AIM OF THE EXERCISE: Lines in the listing below that include the word "swatch" need to be copied.

EXERCISE DATA:
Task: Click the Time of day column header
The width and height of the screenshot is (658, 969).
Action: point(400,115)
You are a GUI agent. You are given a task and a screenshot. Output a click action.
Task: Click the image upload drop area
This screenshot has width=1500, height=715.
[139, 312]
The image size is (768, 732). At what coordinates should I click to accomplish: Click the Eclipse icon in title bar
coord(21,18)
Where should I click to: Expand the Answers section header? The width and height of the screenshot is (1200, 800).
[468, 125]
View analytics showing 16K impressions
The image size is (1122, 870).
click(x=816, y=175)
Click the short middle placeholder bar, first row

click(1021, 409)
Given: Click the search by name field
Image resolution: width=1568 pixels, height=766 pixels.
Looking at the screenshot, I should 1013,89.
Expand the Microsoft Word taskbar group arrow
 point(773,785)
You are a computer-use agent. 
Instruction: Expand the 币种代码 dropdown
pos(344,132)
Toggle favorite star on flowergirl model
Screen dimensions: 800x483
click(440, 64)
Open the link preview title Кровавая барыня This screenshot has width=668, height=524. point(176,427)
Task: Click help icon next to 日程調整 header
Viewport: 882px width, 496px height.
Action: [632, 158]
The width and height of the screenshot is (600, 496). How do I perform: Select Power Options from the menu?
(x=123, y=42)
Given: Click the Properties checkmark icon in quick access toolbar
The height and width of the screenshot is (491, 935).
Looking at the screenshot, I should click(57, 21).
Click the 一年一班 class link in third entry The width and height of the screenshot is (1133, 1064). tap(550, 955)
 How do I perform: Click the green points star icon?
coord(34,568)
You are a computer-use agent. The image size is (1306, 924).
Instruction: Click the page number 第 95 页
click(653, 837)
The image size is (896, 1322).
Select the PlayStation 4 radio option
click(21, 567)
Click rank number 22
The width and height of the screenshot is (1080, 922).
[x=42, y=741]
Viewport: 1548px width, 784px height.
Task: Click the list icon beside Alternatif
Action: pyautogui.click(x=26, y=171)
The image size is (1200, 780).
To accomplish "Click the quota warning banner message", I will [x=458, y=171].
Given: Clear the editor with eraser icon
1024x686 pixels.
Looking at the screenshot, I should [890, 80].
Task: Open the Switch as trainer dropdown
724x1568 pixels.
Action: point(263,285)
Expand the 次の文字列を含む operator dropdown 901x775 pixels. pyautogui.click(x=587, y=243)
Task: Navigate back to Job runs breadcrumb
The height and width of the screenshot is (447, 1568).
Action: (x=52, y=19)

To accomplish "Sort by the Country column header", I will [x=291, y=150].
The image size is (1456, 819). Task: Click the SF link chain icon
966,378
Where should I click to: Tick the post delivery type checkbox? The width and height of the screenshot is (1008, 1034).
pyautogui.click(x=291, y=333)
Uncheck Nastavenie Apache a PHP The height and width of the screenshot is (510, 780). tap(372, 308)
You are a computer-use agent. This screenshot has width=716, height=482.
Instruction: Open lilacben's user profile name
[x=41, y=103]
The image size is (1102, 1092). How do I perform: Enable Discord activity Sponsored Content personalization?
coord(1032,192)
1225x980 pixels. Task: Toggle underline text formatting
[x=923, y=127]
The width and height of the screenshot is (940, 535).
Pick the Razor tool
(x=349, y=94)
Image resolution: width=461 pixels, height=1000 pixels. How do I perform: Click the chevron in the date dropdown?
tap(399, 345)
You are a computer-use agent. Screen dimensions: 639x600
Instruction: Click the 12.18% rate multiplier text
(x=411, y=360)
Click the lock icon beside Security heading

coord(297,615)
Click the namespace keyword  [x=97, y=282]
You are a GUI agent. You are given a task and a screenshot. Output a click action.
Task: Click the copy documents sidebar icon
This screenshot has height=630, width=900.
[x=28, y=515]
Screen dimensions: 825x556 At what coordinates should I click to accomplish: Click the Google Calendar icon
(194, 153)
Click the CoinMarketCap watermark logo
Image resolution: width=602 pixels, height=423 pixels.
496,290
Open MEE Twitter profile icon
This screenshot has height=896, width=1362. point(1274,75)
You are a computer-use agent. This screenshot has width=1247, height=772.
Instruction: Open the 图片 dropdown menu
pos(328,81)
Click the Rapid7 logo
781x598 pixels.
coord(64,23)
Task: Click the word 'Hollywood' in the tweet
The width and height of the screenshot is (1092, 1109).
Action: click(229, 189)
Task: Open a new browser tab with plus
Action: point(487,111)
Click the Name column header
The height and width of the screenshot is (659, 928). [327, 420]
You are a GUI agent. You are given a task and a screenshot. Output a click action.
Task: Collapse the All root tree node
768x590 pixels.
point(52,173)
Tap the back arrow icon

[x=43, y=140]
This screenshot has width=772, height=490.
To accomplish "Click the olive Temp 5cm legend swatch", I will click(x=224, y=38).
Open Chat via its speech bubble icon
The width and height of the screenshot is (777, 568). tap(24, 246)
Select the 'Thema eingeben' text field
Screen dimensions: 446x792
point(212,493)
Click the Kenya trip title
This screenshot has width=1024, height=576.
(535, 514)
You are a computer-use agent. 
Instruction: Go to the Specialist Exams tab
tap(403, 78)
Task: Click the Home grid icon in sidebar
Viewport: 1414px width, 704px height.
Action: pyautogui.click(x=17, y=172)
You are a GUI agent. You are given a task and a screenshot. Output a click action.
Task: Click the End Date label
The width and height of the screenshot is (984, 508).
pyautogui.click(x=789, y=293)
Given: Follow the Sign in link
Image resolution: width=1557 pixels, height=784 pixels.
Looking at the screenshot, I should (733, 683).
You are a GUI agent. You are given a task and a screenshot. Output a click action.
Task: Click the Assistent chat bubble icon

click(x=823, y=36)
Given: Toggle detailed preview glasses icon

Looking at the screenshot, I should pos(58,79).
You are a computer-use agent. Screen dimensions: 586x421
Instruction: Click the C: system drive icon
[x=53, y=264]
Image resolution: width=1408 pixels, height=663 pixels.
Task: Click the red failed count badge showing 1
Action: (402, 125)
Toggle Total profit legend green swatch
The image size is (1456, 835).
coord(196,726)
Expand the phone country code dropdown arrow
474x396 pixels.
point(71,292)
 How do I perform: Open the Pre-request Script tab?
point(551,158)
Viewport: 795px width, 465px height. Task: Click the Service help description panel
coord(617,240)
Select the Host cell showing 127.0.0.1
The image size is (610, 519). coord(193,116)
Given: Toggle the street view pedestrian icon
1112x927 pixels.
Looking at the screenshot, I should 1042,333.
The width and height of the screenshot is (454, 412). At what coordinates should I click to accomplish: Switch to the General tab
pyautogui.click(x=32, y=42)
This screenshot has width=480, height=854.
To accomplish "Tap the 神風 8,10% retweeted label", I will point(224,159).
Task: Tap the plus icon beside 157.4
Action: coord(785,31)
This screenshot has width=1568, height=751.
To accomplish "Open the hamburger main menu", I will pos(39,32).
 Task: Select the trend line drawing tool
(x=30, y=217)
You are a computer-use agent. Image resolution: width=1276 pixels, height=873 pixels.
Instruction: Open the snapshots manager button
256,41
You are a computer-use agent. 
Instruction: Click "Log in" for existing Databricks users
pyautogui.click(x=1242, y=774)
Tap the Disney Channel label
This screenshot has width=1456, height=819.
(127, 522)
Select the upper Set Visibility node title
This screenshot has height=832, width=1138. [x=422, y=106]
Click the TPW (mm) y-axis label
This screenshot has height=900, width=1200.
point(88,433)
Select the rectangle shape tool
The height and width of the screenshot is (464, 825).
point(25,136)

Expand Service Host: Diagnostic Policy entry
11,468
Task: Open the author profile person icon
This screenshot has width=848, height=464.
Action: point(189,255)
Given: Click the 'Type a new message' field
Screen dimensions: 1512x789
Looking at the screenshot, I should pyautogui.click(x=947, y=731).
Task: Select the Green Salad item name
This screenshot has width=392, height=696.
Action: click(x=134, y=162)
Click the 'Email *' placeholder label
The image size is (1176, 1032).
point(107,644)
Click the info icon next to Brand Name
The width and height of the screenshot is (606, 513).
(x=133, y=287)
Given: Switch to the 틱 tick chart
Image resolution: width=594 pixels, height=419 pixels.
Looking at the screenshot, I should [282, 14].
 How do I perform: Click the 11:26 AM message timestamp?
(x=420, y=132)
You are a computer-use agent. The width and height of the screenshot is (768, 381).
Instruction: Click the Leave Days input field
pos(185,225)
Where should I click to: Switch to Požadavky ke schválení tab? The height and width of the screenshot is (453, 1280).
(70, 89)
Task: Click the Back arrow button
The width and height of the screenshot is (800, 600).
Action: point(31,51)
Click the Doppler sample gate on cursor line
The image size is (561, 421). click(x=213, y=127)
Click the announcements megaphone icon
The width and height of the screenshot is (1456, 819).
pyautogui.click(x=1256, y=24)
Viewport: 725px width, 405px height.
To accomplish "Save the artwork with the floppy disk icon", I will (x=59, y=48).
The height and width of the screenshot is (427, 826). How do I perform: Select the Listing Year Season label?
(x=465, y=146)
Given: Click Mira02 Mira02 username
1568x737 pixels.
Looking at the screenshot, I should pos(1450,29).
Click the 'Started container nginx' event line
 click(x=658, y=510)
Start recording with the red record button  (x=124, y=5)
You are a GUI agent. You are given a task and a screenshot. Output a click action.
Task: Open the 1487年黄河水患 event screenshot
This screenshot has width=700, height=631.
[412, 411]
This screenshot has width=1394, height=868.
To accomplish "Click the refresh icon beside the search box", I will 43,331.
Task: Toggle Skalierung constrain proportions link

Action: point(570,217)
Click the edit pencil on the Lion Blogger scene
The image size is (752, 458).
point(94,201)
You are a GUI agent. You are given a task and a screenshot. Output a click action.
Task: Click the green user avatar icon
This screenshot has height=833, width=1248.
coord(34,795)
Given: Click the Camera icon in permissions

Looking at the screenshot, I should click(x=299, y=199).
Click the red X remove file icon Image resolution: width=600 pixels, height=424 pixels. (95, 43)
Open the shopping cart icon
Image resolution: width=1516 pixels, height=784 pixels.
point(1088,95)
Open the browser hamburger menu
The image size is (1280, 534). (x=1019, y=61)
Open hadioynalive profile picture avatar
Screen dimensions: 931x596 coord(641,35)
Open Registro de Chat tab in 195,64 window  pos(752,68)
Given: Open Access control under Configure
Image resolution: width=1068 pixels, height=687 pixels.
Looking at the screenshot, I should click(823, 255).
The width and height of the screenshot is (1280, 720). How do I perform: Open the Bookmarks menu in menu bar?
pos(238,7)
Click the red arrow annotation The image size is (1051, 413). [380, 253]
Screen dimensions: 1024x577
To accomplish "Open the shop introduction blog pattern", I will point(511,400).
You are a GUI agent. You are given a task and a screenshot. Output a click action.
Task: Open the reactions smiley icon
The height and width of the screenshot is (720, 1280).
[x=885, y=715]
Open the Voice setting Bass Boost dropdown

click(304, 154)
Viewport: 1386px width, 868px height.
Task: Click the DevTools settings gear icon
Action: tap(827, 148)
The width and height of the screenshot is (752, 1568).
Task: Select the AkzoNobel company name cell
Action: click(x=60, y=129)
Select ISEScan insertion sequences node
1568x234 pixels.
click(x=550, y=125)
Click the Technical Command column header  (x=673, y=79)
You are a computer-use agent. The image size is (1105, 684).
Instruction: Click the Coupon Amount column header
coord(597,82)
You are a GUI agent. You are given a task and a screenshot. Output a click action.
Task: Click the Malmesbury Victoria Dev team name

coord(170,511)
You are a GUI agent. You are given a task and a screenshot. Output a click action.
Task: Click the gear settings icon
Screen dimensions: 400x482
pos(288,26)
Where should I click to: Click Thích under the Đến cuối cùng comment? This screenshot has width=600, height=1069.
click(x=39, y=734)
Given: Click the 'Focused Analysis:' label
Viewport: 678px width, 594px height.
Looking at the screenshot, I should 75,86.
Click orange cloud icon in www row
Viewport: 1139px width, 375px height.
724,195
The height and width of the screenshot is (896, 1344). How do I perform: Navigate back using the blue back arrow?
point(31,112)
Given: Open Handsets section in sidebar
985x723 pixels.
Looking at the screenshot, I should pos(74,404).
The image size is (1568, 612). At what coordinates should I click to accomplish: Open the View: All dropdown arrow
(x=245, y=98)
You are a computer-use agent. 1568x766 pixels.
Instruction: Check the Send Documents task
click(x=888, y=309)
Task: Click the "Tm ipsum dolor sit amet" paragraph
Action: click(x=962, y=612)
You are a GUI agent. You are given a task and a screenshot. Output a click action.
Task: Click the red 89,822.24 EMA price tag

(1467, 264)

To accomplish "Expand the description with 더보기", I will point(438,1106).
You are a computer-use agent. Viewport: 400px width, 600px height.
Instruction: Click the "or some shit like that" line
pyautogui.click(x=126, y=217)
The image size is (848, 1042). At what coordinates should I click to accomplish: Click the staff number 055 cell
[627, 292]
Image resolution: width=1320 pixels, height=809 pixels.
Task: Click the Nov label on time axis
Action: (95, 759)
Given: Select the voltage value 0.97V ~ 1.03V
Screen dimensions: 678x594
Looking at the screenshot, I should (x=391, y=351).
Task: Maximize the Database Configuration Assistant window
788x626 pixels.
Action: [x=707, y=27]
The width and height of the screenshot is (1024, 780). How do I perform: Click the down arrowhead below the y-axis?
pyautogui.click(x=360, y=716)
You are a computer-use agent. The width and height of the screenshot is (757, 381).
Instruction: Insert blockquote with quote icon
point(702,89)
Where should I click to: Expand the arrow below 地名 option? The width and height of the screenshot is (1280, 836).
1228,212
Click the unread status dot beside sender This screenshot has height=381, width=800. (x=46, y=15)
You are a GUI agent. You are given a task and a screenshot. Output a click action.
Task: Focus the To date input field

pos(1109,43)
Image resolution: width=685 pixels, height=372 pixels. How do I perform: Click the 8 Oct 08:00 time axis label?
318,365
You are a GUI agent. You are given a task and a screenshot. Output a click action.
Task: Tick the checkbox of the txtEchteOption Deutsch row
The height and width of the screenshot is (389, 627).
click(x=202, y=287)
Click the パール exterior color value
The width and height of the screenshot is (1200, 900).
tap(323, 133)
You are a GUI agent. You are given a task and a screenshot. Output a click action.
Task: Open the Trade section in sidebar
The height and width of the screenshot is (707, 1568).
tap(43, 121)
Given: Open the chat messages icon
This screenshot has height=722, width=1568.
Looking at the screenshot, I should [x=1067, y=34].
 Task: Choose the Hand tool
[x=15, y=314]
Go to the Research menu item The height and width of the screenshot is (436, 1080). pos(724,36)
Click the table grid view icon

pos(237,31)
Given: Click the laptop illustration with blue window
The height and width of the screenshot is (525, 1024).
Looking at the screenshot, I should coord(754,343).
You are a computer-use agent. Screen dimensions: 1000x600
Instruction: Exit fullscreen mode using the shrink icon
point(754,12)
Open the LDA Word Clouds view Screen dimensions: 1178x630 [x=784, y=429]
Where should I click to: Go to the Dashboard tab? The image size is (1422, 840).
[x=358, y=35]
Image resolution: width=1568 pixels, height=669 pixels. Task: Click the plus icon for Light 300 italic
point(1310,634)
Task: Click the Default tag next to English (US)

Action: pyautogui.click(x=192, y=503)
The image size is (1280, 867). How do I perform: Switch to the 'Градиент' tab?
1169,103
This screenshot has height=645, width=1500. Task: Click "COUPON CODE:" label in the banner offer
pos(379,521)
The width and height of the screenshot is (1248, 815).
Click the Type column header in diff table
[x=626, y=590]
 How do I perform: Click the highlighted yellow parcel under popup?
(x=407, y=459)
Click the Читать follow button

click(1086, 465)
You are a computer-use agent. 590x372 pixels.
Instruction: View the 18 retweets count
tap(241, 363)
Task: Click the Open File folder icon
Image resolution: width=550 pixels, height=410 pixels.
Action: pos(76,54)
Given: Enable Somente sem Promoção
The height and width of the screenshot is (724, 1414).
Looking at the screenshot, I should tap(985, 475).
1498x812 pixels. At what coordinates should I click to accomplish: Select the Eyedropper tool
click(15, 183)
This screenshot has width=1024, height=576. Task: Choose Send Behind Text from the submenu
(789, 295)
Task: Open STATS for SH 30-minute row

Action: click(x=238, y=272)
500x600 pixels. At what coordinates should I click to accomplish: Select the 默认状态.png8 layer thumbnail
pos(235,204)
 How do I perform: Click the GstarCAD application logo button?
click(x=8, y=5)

FINAL ANSWER:
To accomplish "Click the olive Temp 5cm legend swatch", I will click(x=224, y=38).
Toggle Total profit legend green swatch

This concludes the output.